— Exercise —
Convert the records below into a JSON list of strings with one string per line, leaving out blank lines.

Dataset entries
■ ■ ■ ■

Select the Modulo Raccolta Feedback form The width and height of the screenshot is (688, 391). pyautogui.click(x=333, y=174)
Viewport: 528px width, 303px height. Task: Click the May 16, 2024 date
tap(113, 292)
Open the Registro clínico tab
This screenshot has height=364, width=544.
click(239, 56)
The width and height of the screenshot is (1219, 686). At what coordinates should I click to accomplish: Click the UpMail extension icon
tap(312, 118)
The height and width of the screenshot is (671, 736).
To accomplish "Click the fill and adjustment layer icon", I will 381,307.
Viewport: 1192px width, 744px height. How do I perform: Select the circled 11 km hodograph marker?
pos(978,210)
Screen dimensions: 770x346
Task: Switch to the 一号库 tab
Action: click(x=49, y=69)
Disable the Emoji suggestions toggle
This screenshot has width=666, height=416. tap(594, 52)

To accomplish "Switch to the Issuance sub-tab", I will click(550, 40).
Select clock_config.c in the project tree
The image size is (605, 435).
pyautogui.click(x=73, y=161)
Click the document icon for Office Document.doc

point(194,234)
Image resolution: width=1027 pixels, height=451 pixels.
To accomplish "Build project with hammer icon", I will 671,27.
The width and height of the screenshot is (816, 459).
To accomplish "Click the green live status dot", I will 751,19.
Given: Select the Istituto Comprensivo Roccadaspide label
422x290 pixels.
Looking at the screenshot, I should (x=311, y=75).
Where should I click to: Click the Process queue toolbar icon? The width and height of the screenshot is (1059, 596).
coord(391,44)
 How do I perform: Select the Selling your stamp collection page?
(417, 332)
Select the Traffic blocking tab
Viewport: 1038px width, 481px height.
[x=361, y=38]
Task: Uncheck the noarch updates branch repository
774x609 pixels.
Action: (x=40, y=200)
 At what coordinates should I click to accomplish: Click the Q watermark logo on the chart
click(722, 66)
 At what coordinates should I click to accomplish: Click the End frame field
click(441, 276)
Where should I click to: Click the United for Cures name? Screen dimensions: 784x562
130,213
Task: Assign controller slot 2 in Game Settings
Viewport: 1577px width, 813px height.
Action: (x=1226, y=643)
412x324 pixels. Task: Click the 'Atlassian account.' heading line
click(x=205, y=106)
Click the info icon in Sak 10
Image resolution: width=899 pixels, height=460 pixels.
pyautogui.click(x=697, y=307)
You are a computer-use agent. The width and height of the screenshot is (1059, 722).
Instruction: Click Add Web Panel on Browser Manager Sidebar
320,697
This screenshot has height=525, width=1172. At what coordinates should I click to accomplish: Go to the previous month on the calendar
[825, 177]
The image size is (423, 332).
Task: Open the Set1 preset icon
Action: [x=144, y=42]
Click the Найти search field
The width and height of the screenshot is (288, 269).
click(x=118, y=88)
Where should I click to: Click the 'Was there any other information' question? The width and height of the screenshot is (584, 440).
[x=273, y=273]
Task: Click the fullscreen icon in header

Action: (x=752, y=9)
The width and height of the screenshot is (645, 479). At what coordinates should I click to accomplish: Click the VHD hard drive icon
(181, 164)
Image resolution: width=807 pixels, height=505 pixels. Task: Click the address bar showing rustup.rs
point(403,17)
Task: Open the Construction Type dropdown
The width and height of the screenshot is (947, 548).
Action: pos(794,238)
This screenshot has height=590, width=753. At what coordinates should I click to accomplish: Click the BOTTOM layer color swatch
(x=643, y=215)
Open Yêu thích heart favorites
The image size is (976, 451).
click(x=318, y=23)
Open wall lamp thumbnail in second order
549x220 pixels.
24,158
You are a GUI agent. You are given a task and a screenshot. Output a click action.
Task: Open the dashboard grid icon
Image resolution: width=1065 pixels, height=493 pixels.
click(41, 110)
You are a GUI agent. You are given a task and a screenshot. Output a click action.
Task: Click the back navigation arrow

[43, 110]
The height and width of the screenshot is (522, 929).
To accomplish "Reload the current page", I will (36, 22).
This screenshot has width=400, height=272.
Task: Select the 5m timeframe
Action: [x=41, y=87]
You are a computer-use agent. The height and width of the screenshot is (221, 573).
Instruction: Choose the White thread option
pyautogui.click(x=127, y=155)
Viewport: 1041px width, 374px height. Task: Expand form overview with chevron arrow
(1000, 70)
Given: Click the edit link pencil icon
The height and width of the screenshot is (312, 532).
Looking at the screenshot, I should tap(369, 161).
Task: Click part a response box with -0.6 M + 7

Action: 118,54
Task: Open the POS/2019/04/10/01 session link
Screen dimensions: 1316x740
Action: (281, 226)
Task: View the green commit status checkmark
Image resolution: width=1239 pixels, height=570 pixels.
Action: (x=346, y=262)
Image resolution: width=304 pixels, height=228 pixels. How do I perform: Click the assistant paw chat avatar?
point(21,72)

■ ■ ■ ■

— Expected output —
[
  "Select the Modulo Raccolta Feedback form The width and height of the screenshot is (688, 391). pyautogui.click(x=333, y=174)",
  "Viewport: 528px width, 303px height. Task: Click the May 16, 2024 date",
  "tap(113, 292)",
  "Open the Registro clínico tab",
  "This screenshot has height=364, width=544.",
  "click(239, 56)",
  "The width and height of the screenshot is (1219, 686). At what coordinates should I click to accomplish: Click the UpMail extension icon",
  "tap(312, 118)",
  "The height and width of the screenshot is (671, 736).",
  "To accomplish \"Click the fill and adjustment layer icon\", I will 381,307.",
  "Viewport: 1192px width, 744px height. How do I perform: Select the circled 11 km hodograph marker?",
  "pos(978,210)",
  "Screen dimensions: 770x346",
  "Task: Switch to the 一号库 tab",
  "Action: click(x=49, y=69)",
  "Disable the Emoji suggestions toggle",
  "This screenshot has width=666, height=416. tap(594, 52)",
  "To accomplish \"Switch to the Issuance sub-tab\", I will click(550, 40).",
  "Select clock_config.c in the project tree",
  "The image size is (605, 435).",
  "pyautogui.click(x=73, y=161)",
  "Click the document icon for Office Document.doc",
  "point(194,234)",
  "Image resolution: width=1027 pixels, height=451 pixels.",
  "To accomplish \"Build project with hammer icon\", I will 671,27.",
  "The width and height of the screenshot is (816, 459).",
  "To accomplish \"Click the green live status dot\", I will 751,19.",
  "Given: Select the Istituto Comprensivo Roccadaspide label",
  "422x290 pixels.",
  "Looking at the screenshot, I should (x=311, y=75).",
  "Where should I click to: Click the Process queue toolbar icon? The width and height of the screenshot is (1059, 596).",
  "coord(391,44)",
  " How do I perform: Select the Selling your stamp collection page?",
  "(417, 332)",
  "Select the Traffic blocking tab",
  "Viewport: 1038px width, 481px height.",
  "[x=361, y=38]",
  "Task: Uncheck the noarch updates branch repository",
  "774x609 pixels.",
  "Action: (x=40, y=200)",
  " At what coordinates should I click to accomplish: Click the Q watermark logo on the chart",
  "click(722, 66)",
  " At what coordinates should I click to accomplish: Click the End frame field",
  "click(441, 276)",
  "Where should I click to: Click the United for Cures name? Screen dimensions: 784x562",
  "130,213",
  "Task: Assign controller slot 2 in Game Settings",
  "Viewport: 1577px width, 813px height.",
  "Action: (x=1226, y=643)",
  "412x324 pixels. Task: Click the 'Atlassian account.' heading line",
  "click(x=205, y=106)",
  "Click the info icon in Sak 10",
  "Image resolution: width=899 pixels, height=460 pixels.",
  "pyautogui.click(x=697, y=307)",
  "You are a computer-use agent. The width and height of the screenshot is (1059, 722).",
  "Instruction: Click Add Web Panel on Browser Manager Sidebar",
  "320,697",
  "This screenshot has height=525, width=1172. At what coordinates should I click to accomplish: Go to the previous month on the calendar",
  "[825, 177]",
  "The image size is (423, 332).",
  "Task: Open the Set1 preset icon",
  "Action: [x=144, y=42]",
  "Click the Найти search field",
  "The width and height of the screenshot is (288, 269).",
  "click(x=118, y=88)",
  "Where should I click to: Click the 'Was there any other information' question? The width and height of the screenshot is (584, 440).",
  "[x=273, y=273]",
  "Task: Click the fullscreen icon in header",
  "Action: (x=752, y=9)",
  "The width and height of the screenshot is (645, 479). At what coordinates should I click to accomplish: Click the VHD hard drive icon",
  "(181, 164)",
  "Image resolution: width=807 pixels, height=505 pixels. Task: Click the address bar showing rustup.rs",
  "point(403,17)",
  "Task: Open the Construction Type dropdown",
  "The width and height of the screenshot is (947, 548).",
  "Action: pos(794,238)",
  "This screenshot has height=590, width=753. At what coordinates should I click to accomplish: Click the BOTTOM layer color swatch",
  "(x=643, y=215)",
  "Open Yêu thích heart favorites",
  "The image size is (976, 451).",
  "click(x=318, y=23)",
  "Open wall lamp thumbnail in second order",
  "549x220 pixels.",
  "24,158",
  "You are a GUI agent. You are given a task and a screenshot. Output a click action.",
  "Task: Open the dashboard grid icon",
  "Image resolution: width=1065 pixels, height=493 pixels.",
  "click(41, 110)",
  "You are a GUI agent. You are given a task and a screenshot. Output a click action.",
  "Task: Click the back navigation arrow",
  "[43, 110]",
  "The height and width of the screenshot is (522, 929).",
  "To accomplish \"Reload the current page\", I will (36, 22).",
  "This screenshot has width=400, height=272.",
  "Task: Select the 5m timeframe",
  "Action: [x=41, y=87]",
  "You are a computer-use agent. The height and width of the screenshot is (221, 573).",
  "Instruction: Choose the White thread option",
  "pyautogui.click(x=127, y=155)",
  "Viewport: 1041px width, 374px height. Task: Expand form overview with chevron arrow",
  "(1000, 70)",
  "Given: Click the edit link pencil icon",
  "The height and width of the screenshot is (312, 532).",
  "Looking at the screenshot, I should tap(369, 161).",
  "Task: Click part a response box with -0.6 M + 7",
  "Action: 118,54",
  "Task: Open the POS/2019/04/10/01 session link",
  "Screen dimensions: 1316x740",
  "Action: (281, 226)",
  "Task: View the green commit status checkmark",
  "Image resolution: width=1239 pixels, height=570 pixels.",
  "Action: (x=346, y=262)",
  "Image resolution: width=304 pixels, height=228 pixels. How do I perform: Click the assistant paw chat avatar?",
  "point(21,72)"
]